- [Exercise objective]:
Express the lines of the items below as a JSON list of strings, with one string per line and blank lines omitted.

··· Data extract

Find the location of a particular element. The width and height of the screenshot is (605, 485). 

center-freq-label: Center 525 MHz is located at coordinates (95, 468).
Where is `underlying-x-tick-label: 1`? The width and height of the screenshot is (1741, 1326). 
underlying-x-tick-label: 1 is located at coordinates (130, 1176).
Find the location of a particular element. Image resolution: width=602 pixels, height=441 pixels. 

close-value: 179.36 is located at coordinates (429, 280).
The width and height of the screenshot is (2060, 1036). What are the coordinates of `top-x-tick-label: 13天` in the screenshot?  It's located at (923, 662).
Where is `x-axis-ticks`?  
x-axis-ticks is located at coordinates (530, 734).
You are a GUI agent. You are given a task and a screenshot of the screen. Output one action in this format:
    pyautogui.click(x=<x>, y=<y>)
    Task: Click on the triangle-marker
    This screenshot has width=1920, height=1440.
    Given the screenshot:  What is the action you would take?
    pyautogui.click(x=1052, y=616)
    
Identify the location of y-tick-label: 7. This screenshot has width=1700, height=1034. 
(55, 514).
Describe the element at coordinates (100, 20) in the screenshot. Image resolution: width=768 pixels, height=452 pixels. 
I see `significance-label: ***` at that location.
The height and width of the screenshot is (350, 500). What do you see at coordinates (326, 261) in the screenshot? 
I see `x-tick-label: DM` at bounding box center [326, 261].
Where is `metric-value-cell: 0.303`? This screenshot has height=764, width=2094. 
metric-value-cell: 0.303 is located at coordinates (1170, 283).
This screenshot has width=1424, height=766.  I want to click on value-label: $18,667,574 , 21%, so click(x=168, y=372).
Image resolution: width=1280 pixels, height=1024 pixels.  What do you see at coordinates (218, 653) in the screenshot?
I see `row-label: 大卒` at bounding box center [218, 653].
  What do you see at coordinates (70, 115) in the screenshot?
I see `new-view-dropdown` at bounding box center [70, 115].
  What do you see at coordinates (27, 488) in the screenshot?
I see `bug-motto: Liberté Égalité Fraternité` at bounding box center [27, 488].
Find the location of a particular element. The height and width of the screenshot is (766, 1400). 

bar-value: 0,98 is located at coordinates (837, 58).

······

- [Reply]:
[
  "Find the location of a particular element. The width and height of the screenshot is (605, 485). ",
  "center-freq-label: Center 525 MHz is located at coordinates (95, 468).",
  "Where is `underlying-x-tick-label: 1`? The width and height of the screenshot is (1741, 1326). ",
  "underlying-x-tick-label: 1 is located at coordinates (130, 1176).",
  "Find the location of a particular element. Image resolution: width=602 pixels, height=441 pixels. ",
  "close-value: 179.36 is located at coordinates (429, 280).",
  "The width and height of the screenshot is (2060, 1036). What are the coordinates of `top-x-tick-label: 13天` in the screenshot?  It's located at (923, 662).",
  "Where is `x-axis-ticks`?  ",
  "x-axis-ticks is located at coordinates (530, 734).",
  "You are a GUI agent. You are given a task and a screenshot of the screen. Output one action in this format:",
  "    pyautogui.click(x=<x>, y=<y>)",
  "    Task: Click on the triangle-marker",
  "    This screenshot has width=1920, height=1440.",
  "    Given the screenshot:  What is the action you would take?",
  "    pyautogui.click(x=1052, y=616)",
  "Identify the location of y-tick-label: 7. This screenshot has width=1700, height=1034. ",
  "(55, 514).",
  "Describe the element at coordinates (100, 20) in the screenshot. Image resolution: width=768 pixels, height=452 pixels. ",
  "I see `significance-label: ***` at that location.",
  "The height and width of the screenshot is (350, 500). What do you see at coordinates (326, 261) in the screenshot? ",
  "I see `x-tick-label: DM` at bounding box center [326, 261].",
  "Where is `metric-value-cell: 0.303`? This screenshot has height=764, width=2094. ",
  "metric-value-cell: 0.303 is located at coordinates (1170, 283).",
  "This screenshot has width=1424, height=766.  I want to click on value-label: $18,667,574 , 21%, so click(x=168, y=372).",
  "Image resolution: width=1280 pixels, height=1024 pixels.  What do you see at coordinates (218, 653) in the screenshot?",
  "I see `row-label: 大卒` at bounding box center [218, 653].",
  "  What do you see at coordinates (70, 115) in the screenshot?",
  "I see `new-view-dropdown` at bounding box center [70, 115].",
  "  What do you see at coordinates (27, 488) in the screenshot?",
  "I see `bug-motto: Liberté Égalité Fraternité` at bounding box center [27, 488].",
  "Find the location of a particular element. The height and width of the screenshot is (766, 1400). ",
  "bar-value: 0,98 is located at coordinates (837, 58)."
]